[Stored data entries]

════════════════════

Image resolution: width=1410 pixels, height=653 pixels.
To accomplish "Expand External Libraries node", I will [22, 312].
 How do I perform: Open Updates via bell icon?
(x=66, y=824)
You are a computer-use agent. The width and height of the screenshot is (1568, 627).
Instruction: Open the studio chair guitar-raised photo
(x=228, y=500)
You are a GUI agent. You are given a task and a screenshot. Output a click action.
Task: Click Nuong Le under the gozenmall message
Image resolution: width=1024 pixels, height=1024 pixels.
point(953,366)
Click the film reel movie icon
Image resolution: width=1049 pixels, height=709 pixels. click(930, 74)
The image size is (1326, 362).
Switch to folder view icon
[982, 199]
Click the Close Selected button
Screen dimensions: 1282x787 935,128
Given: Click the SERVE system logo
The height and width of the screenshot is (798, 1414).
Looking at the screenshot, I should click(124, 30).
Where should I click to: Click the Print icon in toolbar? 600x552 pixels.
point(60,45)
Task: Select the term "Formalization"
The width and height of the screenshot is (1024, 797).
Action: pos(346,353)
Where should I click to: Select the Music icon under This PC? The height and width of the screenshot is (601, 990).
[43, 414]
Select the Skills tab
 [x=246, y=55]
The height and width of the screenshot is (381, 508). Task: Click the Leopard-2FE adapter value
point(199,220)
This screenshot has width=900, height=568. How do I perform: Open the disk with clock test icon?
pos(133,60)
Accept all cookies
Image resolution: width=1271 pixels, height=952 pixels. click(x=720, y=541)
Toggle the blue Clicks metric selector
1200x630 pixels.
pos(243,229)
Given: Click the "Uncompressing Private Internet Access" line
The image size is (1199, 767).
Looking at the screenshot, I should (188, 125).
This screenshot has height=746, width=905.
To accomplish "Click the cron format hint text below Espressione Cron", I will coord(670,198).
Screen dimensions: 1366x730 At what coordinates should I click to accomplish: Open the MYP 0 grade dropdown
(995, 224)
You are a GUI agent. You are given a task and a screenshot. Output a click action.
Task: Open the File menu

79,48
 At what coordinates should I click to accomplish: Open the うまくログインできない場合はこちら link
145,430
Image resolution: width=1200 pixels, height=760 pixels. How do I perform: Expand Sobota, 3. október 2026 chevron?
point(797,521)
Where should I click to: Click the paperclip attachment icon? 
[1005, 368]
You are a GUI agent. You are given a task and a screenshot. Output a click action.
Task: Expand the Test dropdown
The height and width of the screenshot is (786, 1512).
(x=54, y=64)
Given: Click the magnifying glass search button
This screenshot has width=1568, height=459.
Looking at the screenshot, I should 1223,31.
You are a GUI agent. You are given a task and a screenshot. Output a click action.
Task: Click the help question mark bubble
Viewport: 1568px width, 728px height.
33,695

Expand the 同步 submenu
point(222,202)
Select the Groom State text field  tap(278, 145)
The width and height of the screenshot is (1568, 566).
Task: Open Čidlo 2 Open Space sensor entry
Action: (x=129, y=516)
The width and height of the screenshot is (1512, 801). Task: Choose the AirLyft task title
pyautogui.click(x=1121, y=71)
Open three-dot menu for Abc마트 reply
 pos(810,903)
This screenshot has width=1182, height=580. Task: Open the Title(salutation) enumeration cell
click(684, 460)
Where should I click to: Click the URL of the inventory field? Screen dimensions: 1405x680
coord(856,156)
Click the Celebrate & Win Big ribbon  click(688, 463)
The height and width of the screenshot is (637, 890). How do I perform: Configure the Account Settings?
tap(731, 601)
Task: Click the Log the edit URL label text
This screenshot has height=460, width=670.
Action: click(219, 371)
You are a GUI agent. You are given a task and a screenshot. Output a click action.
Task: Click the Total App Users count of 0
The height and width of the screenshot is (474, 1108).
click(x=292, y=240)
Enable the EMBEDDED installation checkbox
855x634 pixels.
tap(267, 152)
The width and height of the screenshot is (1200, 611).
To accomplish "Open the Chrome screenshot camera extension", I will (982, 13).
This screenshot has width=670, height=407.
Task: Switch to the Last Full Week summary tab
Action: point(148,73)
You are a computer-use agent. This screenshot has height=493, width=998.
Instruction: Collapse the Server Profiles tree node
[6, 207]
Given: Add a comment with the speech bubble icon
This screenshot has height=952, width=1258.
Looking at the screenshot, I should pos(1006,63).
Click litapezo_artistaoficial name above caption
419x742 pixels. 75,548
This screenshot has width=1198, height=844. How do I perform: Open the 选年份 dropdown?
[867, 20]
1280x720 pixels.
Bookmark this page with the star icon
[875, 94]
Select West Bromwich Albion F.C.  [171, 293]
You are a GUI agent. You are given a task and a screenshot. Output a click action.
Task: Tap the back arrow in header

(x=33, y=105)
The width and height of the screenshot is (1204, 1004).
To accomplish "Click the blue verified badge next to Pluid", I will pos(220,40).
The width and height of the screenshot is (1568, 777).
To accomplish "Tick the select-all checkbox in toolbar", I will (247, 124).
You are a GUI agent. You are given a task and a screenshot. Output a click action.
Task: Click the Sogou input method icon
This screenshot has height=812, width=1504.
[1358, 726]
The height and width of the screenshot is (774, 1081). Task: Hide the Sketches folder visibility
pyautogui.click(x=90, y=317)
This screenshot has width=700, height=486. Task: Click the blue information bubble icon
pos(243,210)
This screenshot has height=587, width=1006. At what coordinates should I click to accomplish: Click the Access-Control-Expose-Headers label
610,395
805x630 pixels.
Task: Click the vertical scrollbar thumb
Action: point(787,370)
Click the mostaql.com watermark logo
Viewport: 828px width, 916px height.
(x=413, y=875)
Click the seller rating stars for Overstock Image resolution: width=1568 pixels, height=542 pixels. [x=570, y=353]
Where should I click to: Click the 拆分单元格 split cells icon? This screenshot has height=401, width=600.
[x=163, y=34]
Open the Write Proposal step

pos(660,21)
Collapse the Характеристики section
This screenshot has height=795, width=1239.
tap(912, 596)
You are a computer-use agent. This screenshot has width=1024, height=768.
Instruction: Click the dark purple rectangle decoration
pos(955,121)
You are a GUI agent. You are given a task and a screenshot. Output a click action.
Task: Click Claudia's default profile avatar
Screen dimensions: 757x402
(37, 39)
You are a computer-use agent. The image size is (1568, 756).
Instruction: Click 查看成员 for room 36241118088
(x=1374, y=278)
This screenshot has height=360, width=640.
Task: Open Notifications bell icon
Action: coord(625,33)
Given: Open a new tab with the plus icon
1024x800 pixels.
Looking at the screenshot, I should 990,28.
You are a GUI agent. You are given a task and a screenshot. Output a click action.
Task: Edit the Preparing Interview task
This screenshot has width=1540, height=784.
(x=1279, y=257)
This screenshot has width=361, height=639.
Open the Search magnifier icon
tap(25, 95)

════════════════════

Go through the data and retype all of it exactly.

[RESULT OF THE EXERCISE]
Image resolution: width=1410 pixels, height=653 pixels.
To accomplish "Expand External Libraries node", I will [22, 312].
 How do I perform: Open Updates via bell icon?
(x=66, y=824)
You are a computer-use agent. The width and height of the screenshot is (1568, 627).
Instruction: Open the studio chair guitar-raised photo
(x=228, y=500)
You are a GUI agent. You are given a task and a screenshot. Output a click action.
Task: Click Nuong Le under the gozenmall message
Image resolution: width=1024 pixels, height=1024 pixels.
point(953,366)
Click the film reel movie icon
Image resolution: width=1049 pixels, height=709 pixels. click(930, 74)
The image size is (1326, 362).
Switch to folder view icon
[982, 199]
Click the Close Selected button
Screen dimensions: 1282x787 935,128
Given: Click the SERVE system logo
The height and width of the screenshot is (798, 1414).
Looking at the screenshot, I should click(124, 30).
Where should I click to: Click the Print icon in toolbar? 600x552 pixels.
point(60,45)
Task: Select the term "Formalization"
The width and height of the screenshot is (1024, 797).
Action: pos(346,353)
Where should I click to: Select the Music icon under This PC? The height and width of the screenshot is (601, 990).
[43, 414]
Select the Skills tab
 [x=246, y=55]
The height and width of the screenshot is (381, 508). Task: Click the Leopard-2FE adapter value
point(199,220)
This screenshot has width=900, height=568. How do I perform: Open the disk with clock test icon?
pos(133,60)
Accept all cookies
Image resolution: width=1271 pixels, height=952 pixels. click(x=720, y=541)
Toggle the blue Clicks metric selector
1200x630 pixels.
pos(243,229)
Given: Click the "Uncompressing Private Internet Access" line
The image size is (1199, 767).
Looking at the screenshot, I should (188, 125).
This screenshot has height=746, width=905.
To accomplish "Click the cron format hint text below Espressione Cron", I will coord(670,198).
Screen dimensions: 1366x730 At what coordinates should I click to accomplish: Open the MYP 0 grade dropdown
(995, 224)
You are a GUI agent. You are given a task and a screenshot. Output a click action.
Task: Open the File menu

79,48
 At what coordinates should I click to accomplish: Open the うまくログインできない場合はこちら link
145,430
Image resolution: width=1200 pixels, height=760 pixels. How do I perform: Expand Sobota, 3. október 2026 chevron?
point(797,521)
Where should I click to: Click the paperclip attachment icon? 
[1005, 368]
You are a GUI agent. You are given a task and a screenshot. Output a click action.
Task: Expand the Test dropdown
The height and width of the screenshot is (786, 1512).
(x=54, y=64)
Given: Click the magnifying glass search button
This screenshot has width=1568, height=459.
Looking at the screenshot, I should 1223,31.
You are a GUI agent. You are given a task and a screenshot. Output a click action.
Task: Click the help question mark bubble
Viewport: 1568px width, 728px height.
33,695

Expand the 同步 submenu
point(222,202)
Select the Groom State text field  tap(278, 145)
The width and height of the screenshot is (1568, 566).
Task: Open Čidlo 2 Open Space sensor entry
Action: (x=129, y=516)
The width and height of the screenshot is (1512, 801). Task: Choose the AirLyft task title
pyautogui.click(x=1121, y=71)
Open three-dot menu for Abc마트 reply
 pos(810,903)
This screenshot has width=1182, height=580. Task: Open the Title(salutation) enumeration cell
click(684, 460)
Where should I click to: Click the URL of the inventory field? Screen dimensions: 1405x680
coord(856,156)
Click the Celebrate & Win Big ribbon  click(688, 463)
The height and width of the screenshot is (637, 890). How do I perform: Configure the Account Settings?
tap(731, 601)
Task: Click the Log the edit URL label text
This screenshot has height=460, width=670.
Action: click(219, 371)
You are a GUI agent. You are given a task and a screenshot. Output a click action.
Task: Click the Total App Users count of 0
The height and width of the screenshot is (474, 1108).
click(x=292, y=240)
Enable the EMBEDDED installation checkbox
855x634 pixels.
tap(267, 152)
The width and height of the screenshot is (1200, 611).
To accomplish "Open the Chrome screenshot camera extension", I will (982, 13).
This screenshot has width=670, height=407.
Task: Switch to the Last Full Week summary tab
Action: point(148,73)
You are a computer-use agent. This screenshot has height=493, width=998.
Instruction: Collapse the Server Profiles tree node
[6, 207]
Given: Add a comment with the speech bubble icon
This screenshot has height=952, width=1258.
Looking at the screenshot, I should pos(1006,63).
Click litapezo_artistaoficial name above caption
419x742 pixels. 75,548
This screenshot has width=1198, height=844. How do I perform: Open the 选年份 dropdown?
[867, 20]
1280x720 pixels.
Bookmark this page with the star icon
[875, 94]
Select West Bromwich Albion F.C.  [171, 293]
You are a GUI agent. You are given a task and a screenshot. Output a click action.
Task: Tap the back arrow in header

(x=33, y=105)
The width and height of the screenshot is (1204, 1004).
To accomplish "Click the blue verified badge next to Pluid", I will pos(220,40).
The width and height of the screenshot is (1568, 777).
To accomplish "Tick the select-all checkbox in toolbar", I will (247, 124).
You are a GUI agent. You are given a task and a screenshot. Output a click action.
Task: Click the Sogou input method icon
This screenshot has height=812, width=1504.
[1358, 726]
The height and width of the screenshot is (774, 1081). Task: Hide the Sketches folder visibility
pyautogui.click(x=90, y=317)
This screenshot has width=700, height=486. Task: Click the blue information bubble icon
pos(243,210)
This screenshot has height=587, width=1006. At what coordinates should I click to accomplish: Click the Access-Control-Expose-Headers label
610,395
805x630 pixels.
Task: Click the vertical scrollbar thumb
Action: point(787,370)
Click the mostaql.com watermark logo
Viewport: 828px width, 916px height.
(x=413, y=875)
Click the seller rating stars for Overstock Image resolution: width=1568 pixels, height=542 pixels. [x=570, y=353]
Where should I click to: Click the 拆分单元格 split cells icon? This screenshot has height=401, width=600.
[x=163, y=34]
Open the Write Proposal step

pos(660,21)
Collapse the Характеристики section
This screenshot has height=795, width=1239.
tap(912, 596)
You are a computer-use agent. This screenshot has width=1024, height=768.
Instruction: Click the dark purple rectangle decoration
pos(955,121)
You are a GUI agent. You are given a task and a screenshot. Output a click action.
Task: Click Claudia's default profile avatar
Screen dimensions: 757x402
(37, 39)
You are a computer-use agent. The image size is (1568, 756).
Instruction: Click 查看成员 for room 36241118088
(x=1374, y=278)
This screenshot has height=360, width=640.
Task: Open Notifications bell icon
Action: coord(625,33)
Given: Open a new tab with the plus icon
1024x800 pixels.
Looking at the screenshot, I should 990,28.
You are a GUI agent. You are given a task and a screenshot. Output a click action.
Task: Edit the Preparing Interview task
This screenshot has width=1540, height=784.
(x=1279, y=257)
This screenshot has width=361, height=639.
Open the Search magnifier icon
tap(25, 95)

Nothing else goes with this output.